The campground when rezoned, about six years ago now, was supposed to be interim housing for anyone that wanted it and the units could be moved later to other parcels. I have heard that only one individual did buy their own housing unit there. All the rest have ended up being company housing once again.
With the campground and other land that Halvorson/Seibold and Red Feather has in the developed area of town and much already zoned residential, why doesn’t the town offer to buy this land and offer housing sooner? Because it doesn’t benefit Stilo for the Kotzin and Ten-X properties to do so. Your town council has many options for other housing, not associated with your job, which they could work on but they choose not to.
In articles, I have heard the mayor and town manager, Eric Duthie, talk about due process and respect for it.
Where was the due process when the town submitted a Forest Service application for a road to Kotzin coming off Long Jim Loop — when that road wasn’t in the town’s General Plan adopted just a few weeks before, or even in the Kotzin zoning approvals? It was quite a shock to discover that instead of coming off the second roundabout — as had been shown along the way — the high-capacity road had been moved through a residential enclave and the community park and school land, without a single public discussion about it.
It was not due process for the town and its commissioners and council members to allow Yes side signs to remain in the right-of-way in front of businesses they manage right up to Election Day. Eric Duthie was notified by Oct. 20, and the town has an obligation to enforce right of way rules but did nothing. I doubt this would have been the case if the NO side signs were illegally put in the right-of-way as the YES side did.
It was not due process when Clay Ann Cook (Planning and Zoning Commissioner) showed up about 40 minutes late on the night the commission approved the height increase — after public comments were done — seemingly because Eric Duthie told her they needed her vote on the height requirements. She apparently didn’t even know it was on the agenda or that there was an agenda for that night, but voted in favor rather than postponing until a night where she knew what was happening or being proposed.

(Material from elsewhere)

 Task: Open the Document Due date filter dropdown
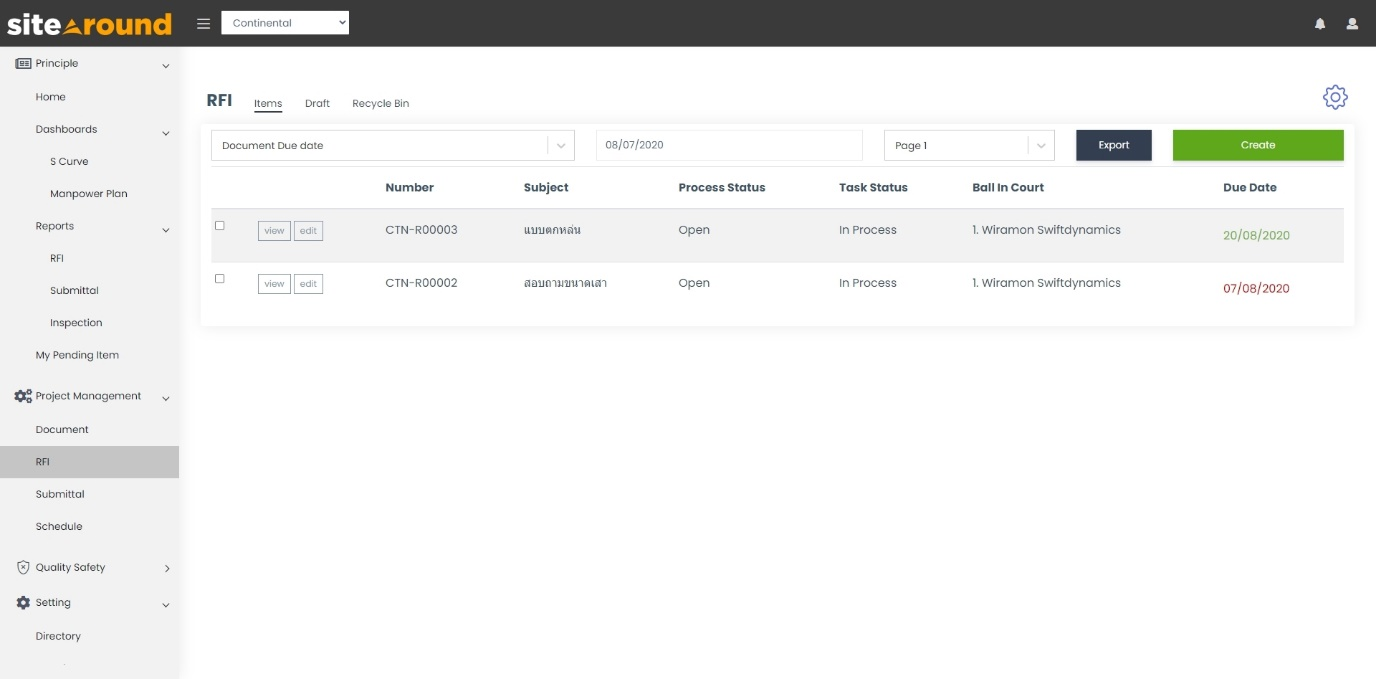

Your letter shows, once again, that it is the town/Stilo/Halvorson’s way or the highway and that this election hasn’t made you stop and think at all. You continue to attack other agencies or parties, as you call them, for their opposition rather than consider changing anything. You don’t care about the Grand Canyon area, your purpose and legacy seems to get done whatever your boss and his partners want and not to listen to your constituents that actually live here.